In fact, Enstrom did so much work for Big Tobacco that when the United States Department of Justice summed up its civil RICO case against the cigarette makers [PDF] at the end of a months-long trial in a lengthy legal filing, Enstrom got his own chapter — one of just three scientists singled out by DOJ out of many dozens of tobacco-funded researchers for having been vital to the industry’s efforts to sow confusion about the health effects of smoking.
And if you think this has no relation on the subject of the thread, that would only show that a lot of history on what the industries are/were doing in the classrooms is not known or ignored.
But the major cigarette companies still try to get schools to accept all sorts of assistance—like book covers, industry sponsored tobacco
prevention curricula and “anti-youth-smoking” funding books—as part of their much broader public relations and political strategies. Some schools say that the only way they can offer tobacco prevention programs and materials to their students is by taking these tobacco-company “gifts.” Yet, in many cases, the schools have not even tried to find or develop alternative sources of income or assistance. Regardless, accepting tobacco company funding and materials always benefits the tobacco companies a lot more than the school, and it’s always a bad deal for our kids.
As the Merchants of Doubt report/book/documentary reported virtually the same tactics, experts and groups are pushing drivel to our education system.
This article was co-written by Dan Zegart, author of Civil Warriors, the legal siege on the tobacco industry. A leaked email chain reported earlier this week on DeSmog shines a harsh light on the behind-the-scenes coordination between...
Est. reading time: 7 minutes
The Harthland Institute for example continues to push for what is now old drivel:
The Heartland Institute recently conducted a mass mailing to K-12 and college teachers promoting its new “Climate Change Reconsidered” report.
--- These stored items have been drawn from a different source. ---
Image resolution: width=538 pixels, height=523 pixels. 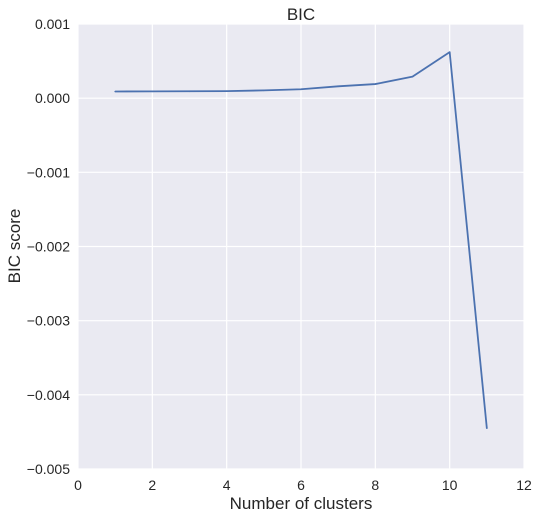 I want to click on x-tick-label: 10, so click(x=450, y=485).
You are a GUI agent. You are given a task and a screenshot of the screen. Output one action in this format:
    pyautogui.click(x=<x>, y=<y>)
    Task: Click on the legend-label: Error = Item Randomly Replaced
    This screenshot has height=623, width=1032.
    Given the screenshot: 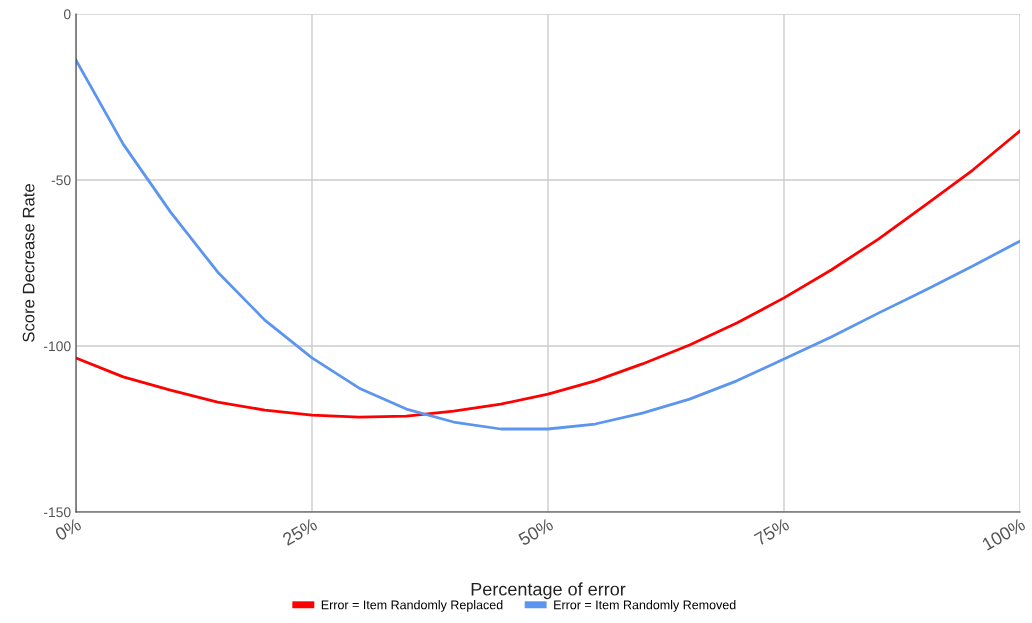 What is the action you would take?
    pyautogui.click(x=412, y=606)
    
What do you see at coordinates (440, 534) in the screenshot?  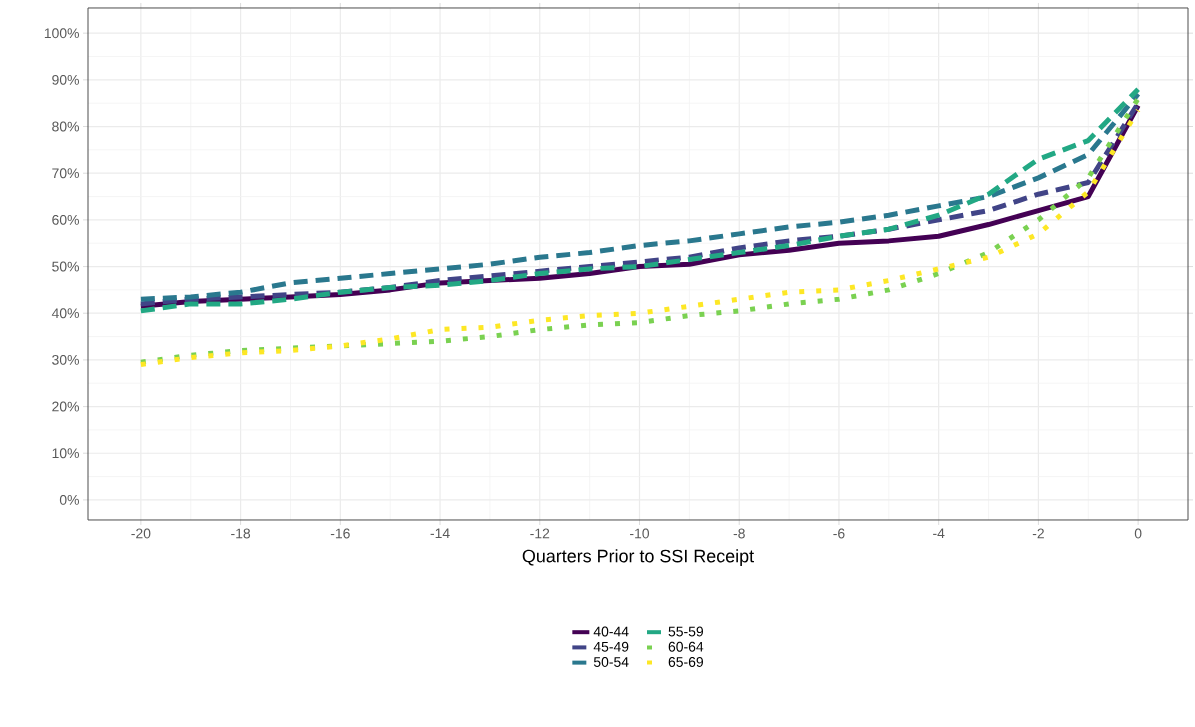 I see `x-tick-label: -14` at bounding box center [440, 534].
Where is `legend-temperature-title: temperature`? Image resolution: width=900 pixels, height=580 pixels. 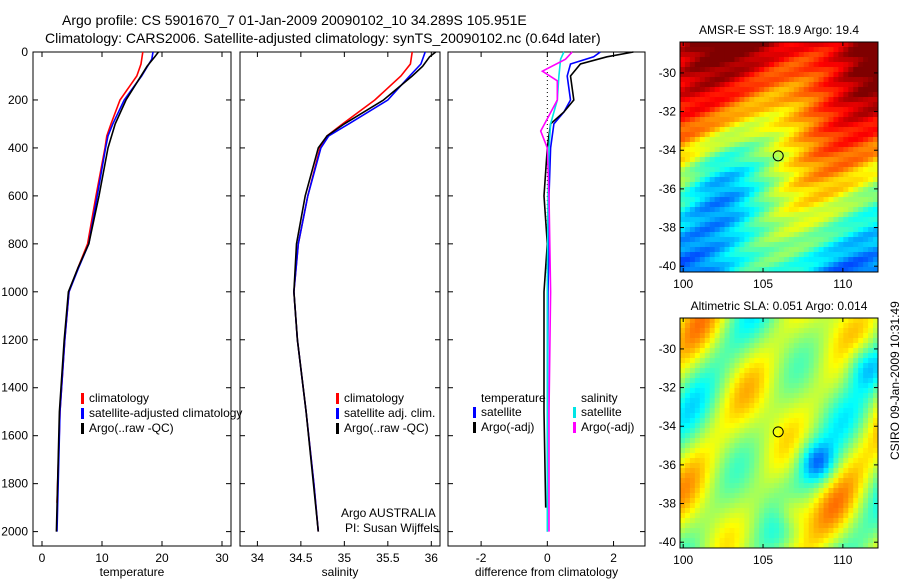
legend-temperature-title: temperature is located at coordinates (514, 398).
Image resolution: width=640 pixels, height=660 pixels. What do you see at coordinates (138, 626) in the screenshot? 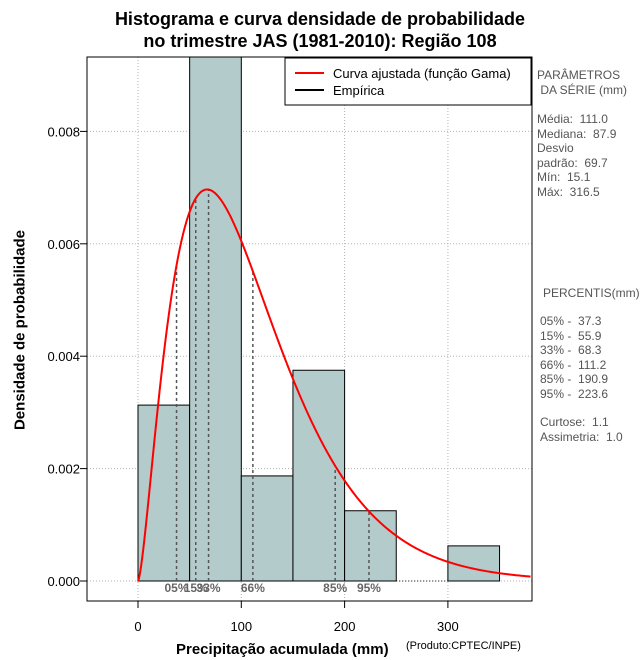
I see `x-tick-label-0: 0` at bounding box center [138, 626].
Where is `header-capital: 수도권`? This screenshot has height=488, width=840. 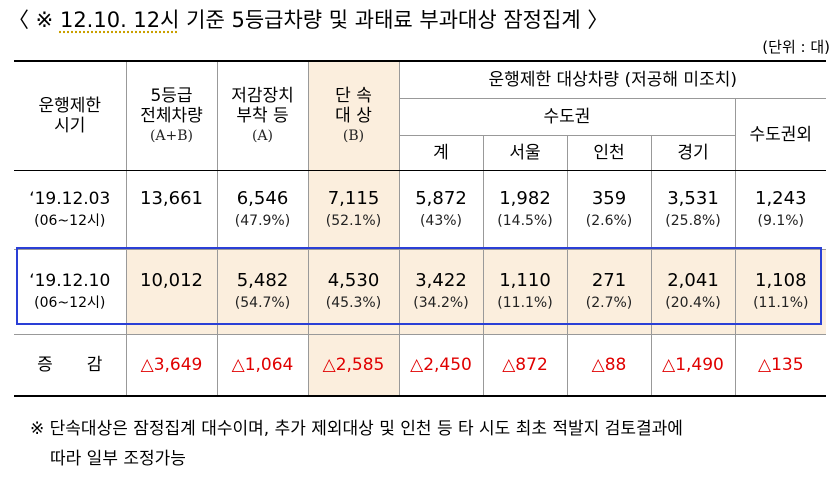
header-capital: 수도권 is located at coordinates (568, 117).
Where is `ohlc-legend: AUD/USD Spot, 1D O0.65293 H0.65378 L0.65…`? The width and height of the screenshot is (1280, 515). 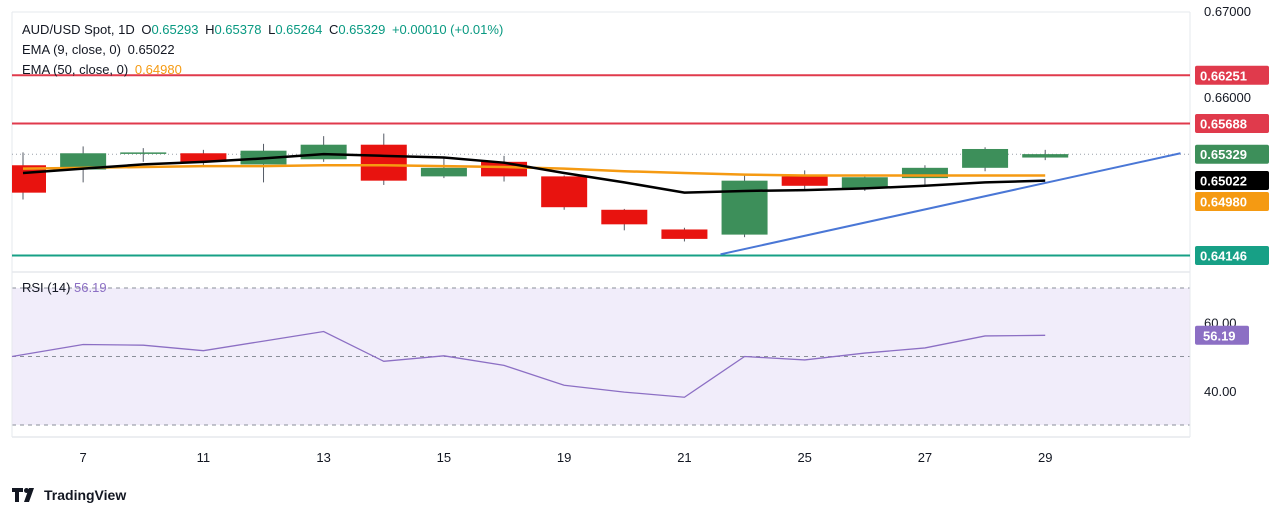
ohlc-legend: AUD/USD Spot, 1D O0.65293 H0.65378 L0.65… is located at coordinates (264, 30).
Heartland encouraged teachers to read the summary of the report and “use that work to inform your thinking—and your students—on this important issue.” What is this exactly?
Heartland’s report was written under the auspices of the “Nongovernmental International Panel of Climate Change” (NIPCC). If you read that sentence too quickly, you could easily confuse it with the UN’s Intergovernmental Panel on Climate Change (IPCC). That confusion is intentional.
The summary goes on to present what it calls the “Green and Red Team” approach. This is meant to mimic some sort of business practice that assigns workers into opposing groups, as in a court of law, with a prosecution and a defense team. But this artificial adversarial approach is not the way science works and sets up a false choice. Even if the “Red Team” is wrong, that does not mean the “Green Team” is right.
Moreover, this artificial setup allows Heartland to claim that its “Red Team” stands on equal footing to the “Green Team” of the IPCC; this is far from the case. Heartland’s report was crafted by a handful of well-known climate deniers, who were paid for their efforts. (Heartland apparently spent over $1.6 million on this NIPCC project.) The latest IPCC report, by contrast, was drafted by 259 scientists from 39 countries, supported by over 600 reviewers and contributors. IPCC scientists are unpaid and volunteer their expertise.
The “Summary of NIPCC’s Findings” should make confusing reading for teachers trying to understand more about climate. Did you know that “CO2 is a vital nutrient” that “‘greens’ the planet and helps feed the growing human population”? Have you heard that “global warming ceased around the end of the twentieth century”? Were you aware that at “the current level of ~400 ppm we still live in a CO2-starved world”?
None of these claims are true, of course, and these standard denialist myths have all been refuted in detail at sites such as SkepticalScience.com . But someone unfamiliar with these manipulative distortions might not know to look there. Herein lies the danger of the Heartland’s appeal to teachers.
My bias has the qualifying statement that its also factual. Many things that liberals believe in are objectively factual, like global warming is happening, and humans evolved from lesser animals. Teaching those things is not bias, its fact.